Lebih lanjut Ixfan menjelaskan, sebelum suatu stasiun dijadikan tempat pemberhentian resmi kereta api sebagai tempat naik turun penumpang, Itu membutuhkan proses, diantaranya dilakukan pengkajian terlebih dahulu.
Sesuai dengan UU 23 tahun 2007 tentang Perekeretaapian Pasal 172, bahwa warga masyarakat bisa mengusulkan hal tersebut kepada pemerintahan setempat, kemudian dilakukan survei pasar seberapa banyak volume penumpang yang akan naik dan turun di Stasiun Baron, kelengkapan fasilitas pelayanan dan keselamatan, tarip tiket, serta sterilisasi stasiun juga harus terjamin.

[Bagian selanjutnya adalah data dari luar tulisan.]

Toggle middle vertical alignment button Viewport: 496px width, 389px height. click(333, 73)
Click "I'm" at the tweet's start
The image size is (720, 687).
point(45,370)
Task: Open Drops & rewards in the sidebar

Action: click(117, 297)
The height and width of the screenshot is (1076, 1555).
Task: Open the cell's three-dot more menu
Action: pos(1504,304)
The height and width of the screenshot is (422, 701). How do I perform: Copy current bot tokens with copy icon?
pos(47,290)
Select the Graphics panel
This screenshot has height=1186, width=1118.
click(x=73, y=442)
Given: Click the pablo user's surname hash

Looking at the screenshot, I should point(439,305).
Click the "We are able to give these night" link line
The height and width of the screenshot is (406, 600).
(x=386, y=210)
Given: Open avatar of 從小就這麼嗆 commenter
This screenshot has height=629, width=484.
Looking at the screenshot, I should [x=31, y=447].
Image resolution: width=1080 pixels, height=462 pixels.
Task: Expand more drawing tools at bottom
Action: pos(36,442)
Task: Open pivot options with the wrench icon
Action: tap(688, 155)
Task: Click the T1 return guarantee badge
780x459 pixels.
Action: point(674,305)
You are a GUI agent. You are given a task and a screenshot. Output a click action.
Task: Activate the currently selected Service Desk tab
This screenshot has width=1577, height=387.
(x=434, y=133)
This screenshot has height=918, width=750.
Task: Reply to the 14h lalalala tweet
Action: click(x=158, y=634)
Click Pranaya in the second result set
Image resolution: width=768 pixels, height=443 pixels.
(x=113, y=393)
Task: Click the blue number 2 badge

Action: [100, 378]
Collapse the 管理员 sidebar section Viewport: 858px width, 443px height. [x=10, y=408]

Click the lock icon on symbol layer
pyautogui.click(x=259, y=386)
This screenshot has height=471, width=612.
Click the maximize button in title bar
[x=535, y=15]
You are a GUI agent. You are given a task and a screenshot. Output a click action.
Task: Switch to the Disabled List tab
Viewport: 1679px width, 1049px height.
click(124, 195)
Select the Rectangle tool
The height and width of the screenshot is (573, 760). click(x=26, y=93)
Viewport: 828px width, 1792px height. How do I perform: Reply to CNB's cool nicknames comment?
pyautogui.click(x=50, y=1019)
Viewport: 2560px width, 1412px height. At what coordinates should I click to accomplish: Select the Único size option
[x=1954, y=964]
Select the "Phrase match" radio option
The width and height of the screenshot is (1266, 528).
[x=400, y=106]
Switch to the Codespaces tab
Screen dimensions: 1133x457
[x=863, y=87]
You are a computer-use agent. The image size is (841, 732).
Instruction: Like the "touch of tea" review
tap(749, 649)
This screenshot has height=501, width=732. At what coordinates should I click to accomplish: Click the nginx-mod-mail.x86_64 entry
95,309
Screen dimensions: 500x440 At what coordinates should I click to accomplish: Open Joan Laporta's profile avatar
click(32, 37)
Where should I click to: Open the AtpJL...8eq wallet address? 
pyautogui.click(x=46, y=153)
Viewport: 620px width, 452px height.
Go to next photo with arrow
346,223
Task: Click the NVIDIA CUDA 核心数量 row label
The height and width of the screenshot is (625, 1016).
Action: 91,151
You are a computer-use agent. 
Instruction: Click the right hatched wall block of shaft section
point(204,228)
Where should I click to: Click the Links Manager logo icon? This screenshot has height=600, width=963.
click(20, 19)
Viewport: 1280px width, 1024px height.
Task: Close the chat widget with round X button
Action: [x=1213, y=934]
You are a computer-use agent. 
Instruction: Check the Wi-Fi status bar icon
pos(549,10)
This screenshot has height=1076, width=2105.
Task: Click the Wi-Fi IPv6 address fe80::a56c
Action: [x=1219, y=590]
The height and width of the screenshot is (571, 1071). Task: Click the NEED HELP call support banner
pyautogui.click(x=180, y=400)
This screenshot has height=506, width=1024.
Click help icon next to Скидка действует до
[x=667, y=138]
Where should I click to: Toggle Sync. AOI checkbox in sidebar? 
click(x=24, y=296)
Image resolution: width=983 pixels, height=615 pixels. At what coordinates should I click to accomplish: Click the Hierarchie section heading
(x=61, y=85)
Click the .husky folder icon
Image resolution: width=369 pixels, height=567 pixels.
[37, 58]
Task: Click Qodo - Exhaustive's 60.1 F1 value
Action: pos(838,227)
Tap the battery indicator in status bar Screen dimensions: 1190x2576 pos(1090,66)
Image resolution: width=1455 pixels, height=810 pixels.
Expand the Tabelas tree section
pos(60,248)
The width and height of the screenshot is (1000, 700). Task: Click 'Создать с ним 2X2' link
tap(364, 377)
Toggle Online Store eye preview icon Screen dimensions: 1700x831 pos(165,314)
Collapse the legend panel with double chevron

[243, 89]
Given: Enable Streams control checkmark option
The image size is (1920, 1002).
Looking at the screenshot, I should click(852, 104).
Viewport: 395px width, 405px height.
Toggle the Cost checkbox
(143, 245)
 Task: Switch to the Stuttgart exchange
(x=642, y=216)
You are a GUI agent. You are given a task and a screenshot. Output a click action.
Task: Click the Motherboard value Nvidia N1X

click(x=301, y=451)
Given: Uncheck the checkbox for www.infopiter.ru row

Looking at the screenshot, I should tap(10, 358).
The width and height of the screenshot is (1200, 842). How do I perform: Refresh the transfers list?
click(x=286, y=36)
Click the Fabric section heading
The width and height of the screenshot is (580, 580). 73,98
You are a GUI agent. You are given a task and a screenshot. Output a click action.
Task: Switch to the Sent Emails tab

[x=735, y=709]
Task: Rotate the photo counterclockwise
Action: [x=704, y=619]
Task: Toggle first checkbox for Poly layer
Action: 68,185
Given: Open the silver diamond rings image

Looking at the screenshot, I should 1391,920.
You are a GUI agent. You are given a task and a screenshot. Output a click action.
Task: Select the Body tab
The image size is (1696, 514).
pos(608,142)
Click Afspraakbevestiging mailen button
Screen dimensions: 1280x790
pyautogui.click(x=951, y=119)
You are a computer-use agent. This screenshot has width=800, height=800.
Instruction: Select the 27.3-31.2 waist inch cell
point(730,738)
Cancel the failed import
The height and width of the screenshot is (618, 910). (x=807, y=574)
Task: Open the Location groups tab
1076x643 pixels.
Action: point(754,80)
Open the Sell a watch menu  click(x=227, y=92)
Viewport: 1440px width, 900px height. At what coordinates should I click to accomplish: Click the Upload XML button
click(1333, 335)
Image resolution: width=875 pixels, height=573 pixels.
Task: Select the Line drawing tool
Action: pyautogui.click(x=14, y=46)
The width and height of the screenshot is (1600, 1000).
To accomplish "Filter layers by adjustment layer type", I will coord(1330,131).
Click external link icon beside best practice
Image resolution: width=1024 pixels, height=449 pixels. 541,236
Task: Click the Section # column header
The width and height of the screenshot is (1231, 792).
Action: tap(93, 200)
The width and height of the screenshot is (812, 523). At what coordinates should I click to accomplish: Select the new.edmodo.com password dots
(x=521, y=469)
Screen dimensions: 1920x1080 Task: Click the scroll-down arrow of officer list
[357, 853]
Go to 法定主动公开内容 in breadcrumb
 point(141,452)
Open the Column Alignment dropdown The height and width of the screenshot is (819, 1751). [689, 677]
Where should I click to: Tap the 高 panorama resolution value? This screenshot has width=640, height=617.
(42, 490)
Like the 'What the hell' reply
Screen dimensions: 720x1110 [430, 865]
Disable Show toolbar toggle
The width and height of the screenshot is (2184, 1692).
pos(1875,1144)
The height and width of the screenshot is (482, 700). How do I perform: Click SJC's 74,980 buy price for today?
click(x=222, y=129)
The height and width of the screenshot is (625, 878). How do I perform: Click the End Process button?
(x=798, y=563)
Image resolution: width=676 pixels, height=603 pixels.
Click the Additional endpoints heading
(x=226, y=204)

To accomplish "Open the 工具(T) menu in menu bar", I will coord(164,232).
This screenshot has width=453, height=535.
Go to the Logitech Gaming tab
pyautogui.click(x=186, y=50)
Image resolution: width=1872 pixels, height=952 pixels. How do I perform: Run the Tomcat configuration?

Dengan dibangun megahnya beberapa stasiun di wilayah Daop 7 Madiun oleh Kemenhub, sangat memungkinkan kedepan digunakan naik turun penumpang khususnya Kereta Api lokal, agar bisa menunjang perekonomian warga sekitar.
“Kami sebetulnya juga berharap stasiun – stasiun tersebut bisa dimaksimalkan operasionalnya untuk naik turun penumpang, namun tidak semua KA bisa berhenti di semua stasiun, karena memang potensi penumpangnya tidak ada, nanti bukanya meningkatkan pelayanan kepada pelanggan, malah justru akan mengurangi,” jelas Ixfan.
Jika suatu KA berhenti di banyak stasiun, lanjut Ixfan Hendriwintoko, waktu tempuh dari surabaya sampai jakarta yang harusnya 10 sampai 12 jam bisa molor lebih lama.
“Jadi kami persilahkan kepada warga sekitar Stasiun Baron mengusulkan melalui Pemerintah Daerah setempat untuk diteruskan ke Pemerintah pusat dan PT KAI (Persero),” pungkas Ixfan.